◆ EXERCISE REQUIREMENTS:
Which lines of the entries below run from the one holding "You are a computer-use" to the one holding "Given: Open guccibeauty", inclusive? Set down exactly those lines and no others.

◆ INFORMATION:
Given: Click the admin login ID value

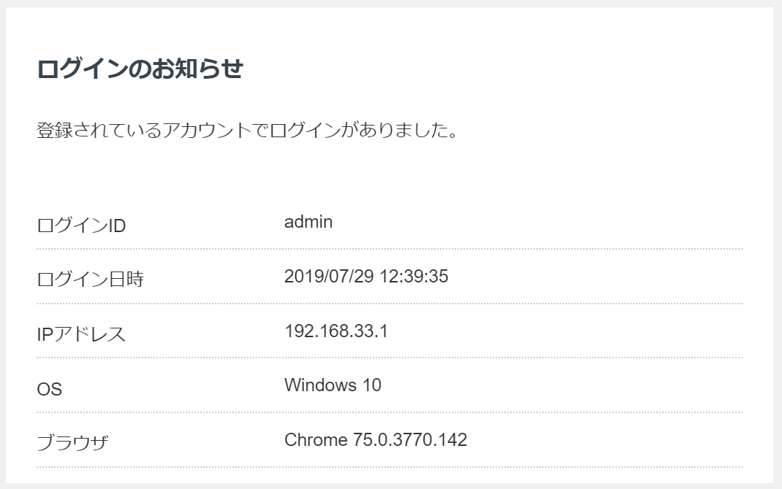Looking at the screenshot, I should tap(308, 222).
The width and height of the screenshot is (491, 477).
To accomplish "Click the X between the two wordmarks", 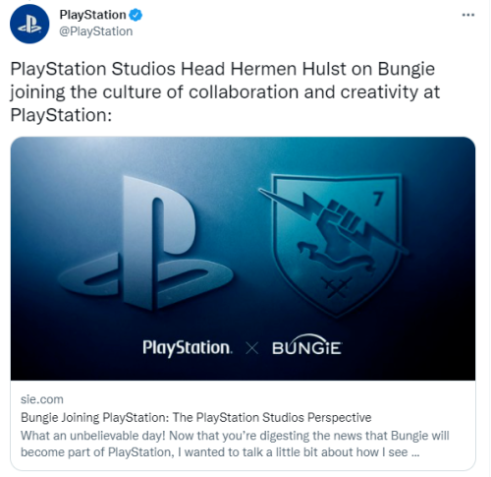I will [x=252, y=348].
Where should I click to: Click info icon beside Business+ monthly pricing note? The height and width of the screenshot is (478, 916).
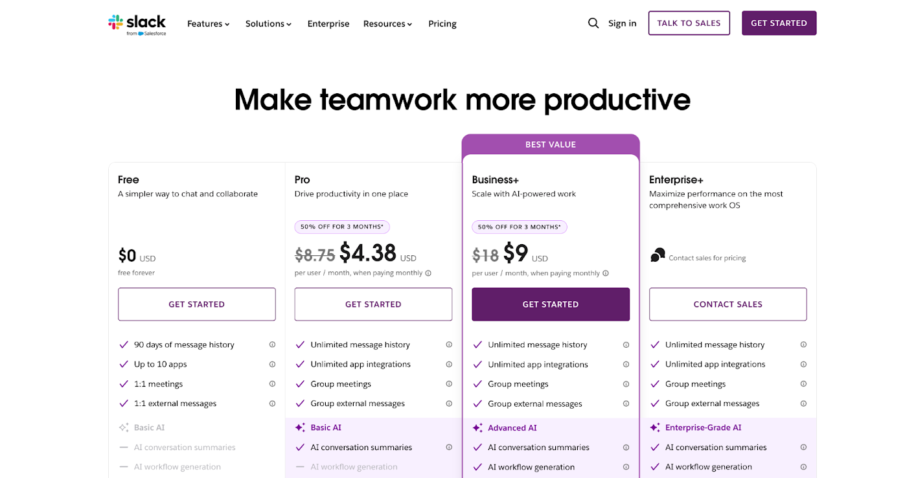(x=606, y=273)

...

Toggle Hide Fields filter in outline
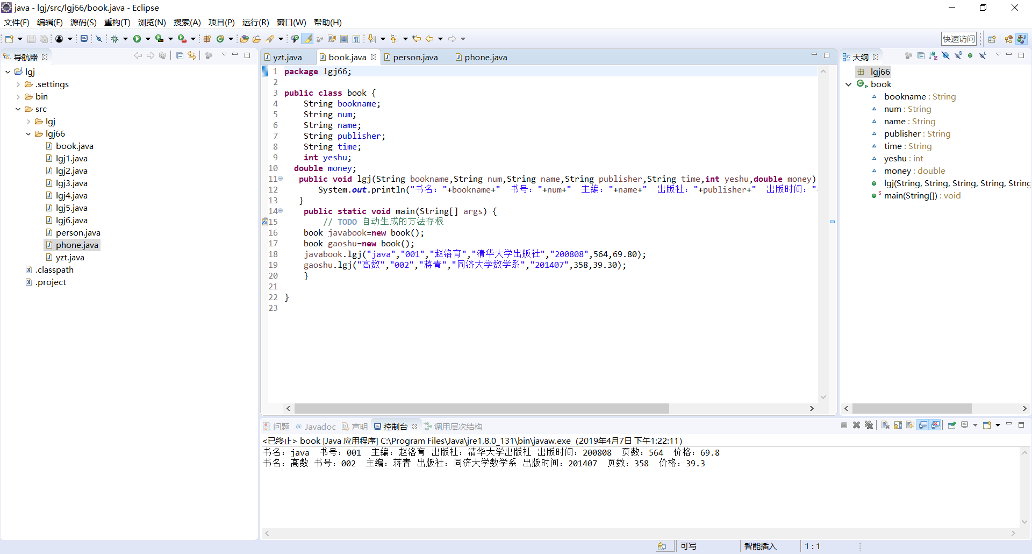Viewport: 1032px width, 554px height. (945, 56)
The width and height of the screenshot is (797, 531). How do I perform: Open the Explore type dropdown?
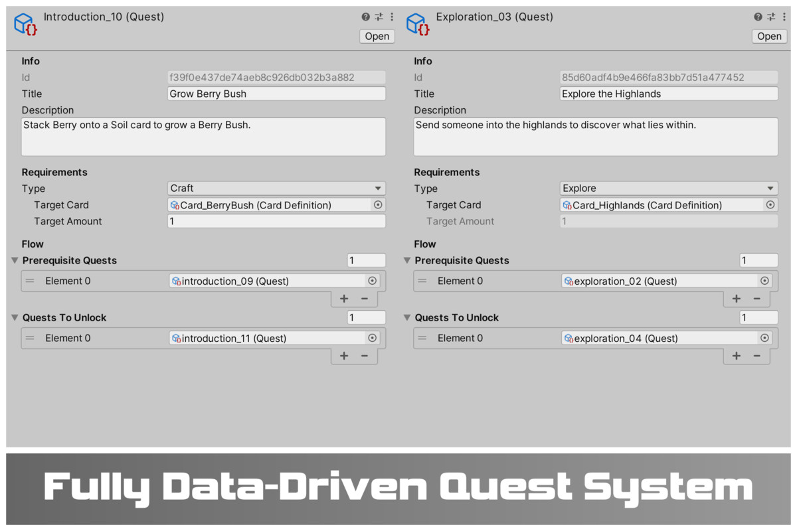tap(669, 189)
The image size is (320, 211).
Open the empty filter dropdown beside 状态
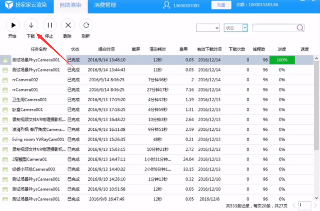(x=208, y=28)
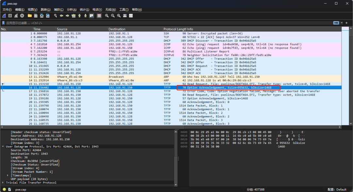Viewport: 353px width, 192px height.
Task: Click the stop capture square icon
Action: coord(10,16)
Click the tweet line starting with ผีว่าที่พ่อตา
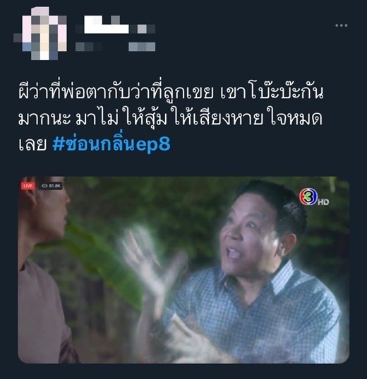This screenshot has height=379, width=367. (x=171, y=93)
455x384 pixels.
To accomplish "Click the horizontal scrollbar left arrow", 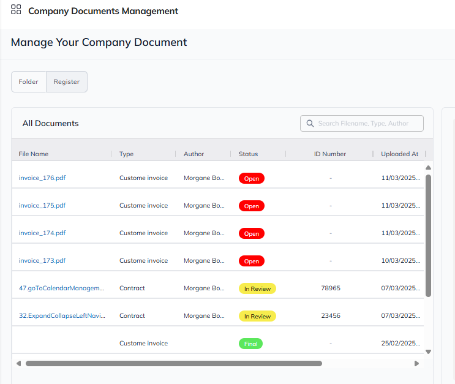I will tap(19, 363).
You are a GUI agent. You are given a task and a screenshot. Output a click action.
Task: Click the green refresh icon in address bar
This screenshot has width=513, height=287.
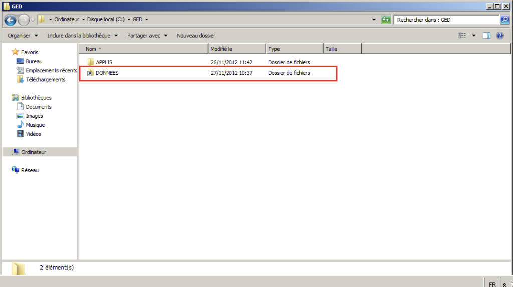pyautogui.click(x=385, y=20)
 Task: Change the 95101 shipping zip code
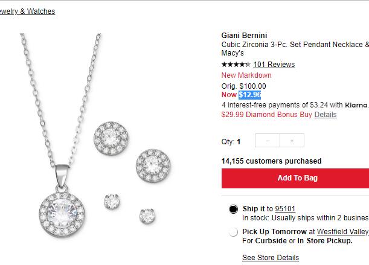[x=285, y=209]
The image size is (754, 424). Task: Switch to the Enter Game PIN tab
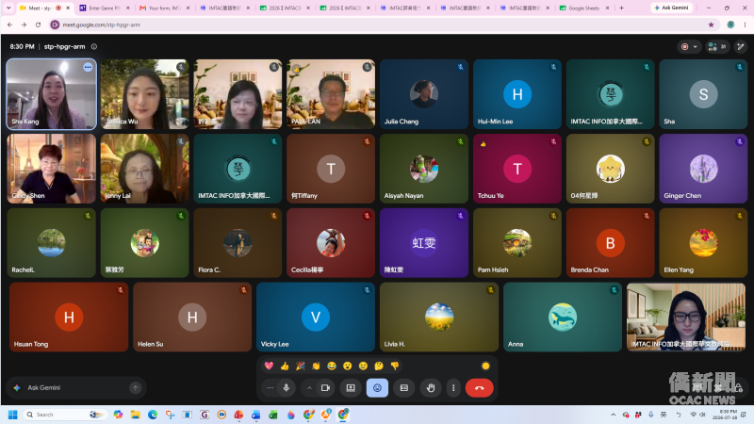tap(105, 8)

==

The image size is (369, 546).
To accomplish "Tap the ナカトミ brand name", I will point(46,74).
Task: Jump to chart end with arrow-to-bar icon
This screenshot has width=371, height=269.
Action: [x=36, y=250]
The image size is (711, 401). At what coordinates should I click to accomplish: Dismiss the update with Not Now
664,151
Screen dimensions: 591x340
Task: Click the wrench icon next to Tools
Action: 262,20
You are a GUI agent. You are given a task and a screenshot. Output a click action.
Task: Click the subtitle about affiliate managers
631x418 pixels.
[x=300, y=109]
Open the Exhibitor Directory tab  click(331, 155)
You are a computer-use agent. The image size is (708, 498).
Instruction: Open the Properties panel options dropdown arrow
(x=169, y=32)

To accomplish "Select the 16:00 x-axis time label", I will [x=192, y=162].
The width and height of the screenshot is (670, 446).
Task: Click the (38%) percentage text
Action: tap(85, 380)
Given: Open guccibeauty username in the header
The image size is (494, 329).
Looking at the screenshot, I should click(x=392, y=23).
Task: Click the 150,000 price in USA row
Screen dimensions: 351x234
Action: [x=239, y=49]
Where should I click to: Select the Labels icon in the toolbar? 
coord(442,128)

◆ ANSWER FOR THE TASK:
You are a computer-use agent. The image size is (708, 498).
Instruction: Open the Properties panel options dropdown arrow
(x=169, y=32)

To accomplish "Select the 16:00 x-axis time label", I will [x=192, y=162].
The width and height of the screenshot is (670, 446).
Task: Click the (38%) percentage text
Action: tap(85, 380)
Given: Open guccibeauty username in the header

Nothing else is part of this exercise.